Depuis trois mois, on peut croiser Mike Bourscheid, un grand jeune homme sympathique titulaire d'une maîtrise de l'Université des arts de Berlin, dans les corridors de Méduse. Le Luxembourgeois, maintenant établi à Vancouver, termine une résidence de création qui lui permettra d'ajouter deux nouveaux personnages à sa collection éclectique.

«Le but n'est pas de les accumuler, explique-t-il. Tous les personnages convergent en quelque chose et n'évoluent que lorsque je porte leurs costumes ou que je les présente sous forme de sculptures.» La petite galerie de l'OEil de Poisson a d'ailleurs pris l'apparence d'un étrange musée de costumes depuis que Bourscheid y expose ses «sculptures portables». Une longue tresse blonde retient un pot en verre, une tête de moustachu aux traits prononcés a des rubans brillants qui lui sortent des oreilles...
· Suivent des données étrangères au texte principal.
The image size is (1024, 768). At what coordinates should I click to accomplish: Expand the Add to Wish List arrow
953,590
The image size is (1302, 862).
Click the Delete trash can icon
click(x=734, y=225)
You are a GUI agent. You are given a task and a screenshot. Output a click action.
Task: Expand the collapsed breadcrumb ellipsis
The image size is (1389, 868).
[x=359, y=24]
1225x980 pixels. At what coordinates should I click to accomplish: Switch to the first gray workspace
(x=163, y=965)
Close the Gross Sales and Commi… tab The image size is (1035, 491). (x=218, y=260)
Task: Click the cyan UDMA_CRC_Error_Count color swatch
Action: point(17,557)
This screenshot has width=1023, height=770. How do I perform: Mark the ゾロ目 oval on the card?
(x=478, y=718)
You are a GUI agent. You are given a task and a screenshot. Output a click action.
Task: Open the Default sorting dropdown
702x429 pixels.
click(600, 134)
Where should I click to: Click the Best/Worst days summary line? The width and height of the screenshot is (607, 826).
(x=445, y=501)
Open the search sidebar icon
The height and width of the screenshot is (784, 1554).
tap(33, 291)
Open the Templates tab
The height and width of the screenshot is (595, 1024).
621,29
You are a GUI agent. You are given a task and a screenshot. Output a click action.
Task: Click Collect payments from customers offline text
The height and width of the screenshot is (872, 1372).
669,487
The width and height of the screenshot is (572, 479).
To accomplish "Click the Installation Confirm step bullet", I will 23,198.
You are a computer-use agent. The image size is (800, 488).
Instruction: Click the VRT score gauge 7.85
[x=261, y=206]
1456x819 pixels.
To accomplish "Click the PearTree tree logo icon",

Les deux personnages créés à Québec prendront vie lors de performances. «Les deux ont quelque chose à voir avec la danse. Quand j'étais plus jeune, ça me fascinait de voir que chaque style de musique était associé à un style vestimentaire, et qu'il fallait choisir», indique-t-il. La première, présentée le 6 mai, s'appelait The Goldbird Variations et impliquait un personnage masqué, vêtu d'un habit ocre comprenant autant des détails féminins que masculins et des gants. «J'ai enlevé le pouce et l'index et mis des broderies sur le vêtement, comme des marques que je dois retrouver en laissant glisser mes mains sur moi», indique-t-il. Le manège l'amène à prendre une série de postures typées, pendant qu'une musique house qu'il a composée lui sert de trame sonore.

La seconde performance, le 13 mai à 17h, mettra à contribution une combinaison couleur chair, les longs cheveux blondasses et la couronne qui arbore le logo des Oilers d'Edmonton pour une séance de mixes musicaux inusités en direct (photo).

L'effet s'annonce surprenant, questionnant, voire engendre un peu de malaise. «Moi non plus, je ne suis pas toujours dans une zone de confort», assure Bourscheid.

Outre les performances, qui seront présentées dans l'installation de Nicolas Flemmig, qui a construit un étrange théâtre dans la grande galerie, l'exposition From Me to You. Forever est présentée jusqu'au 29 mai.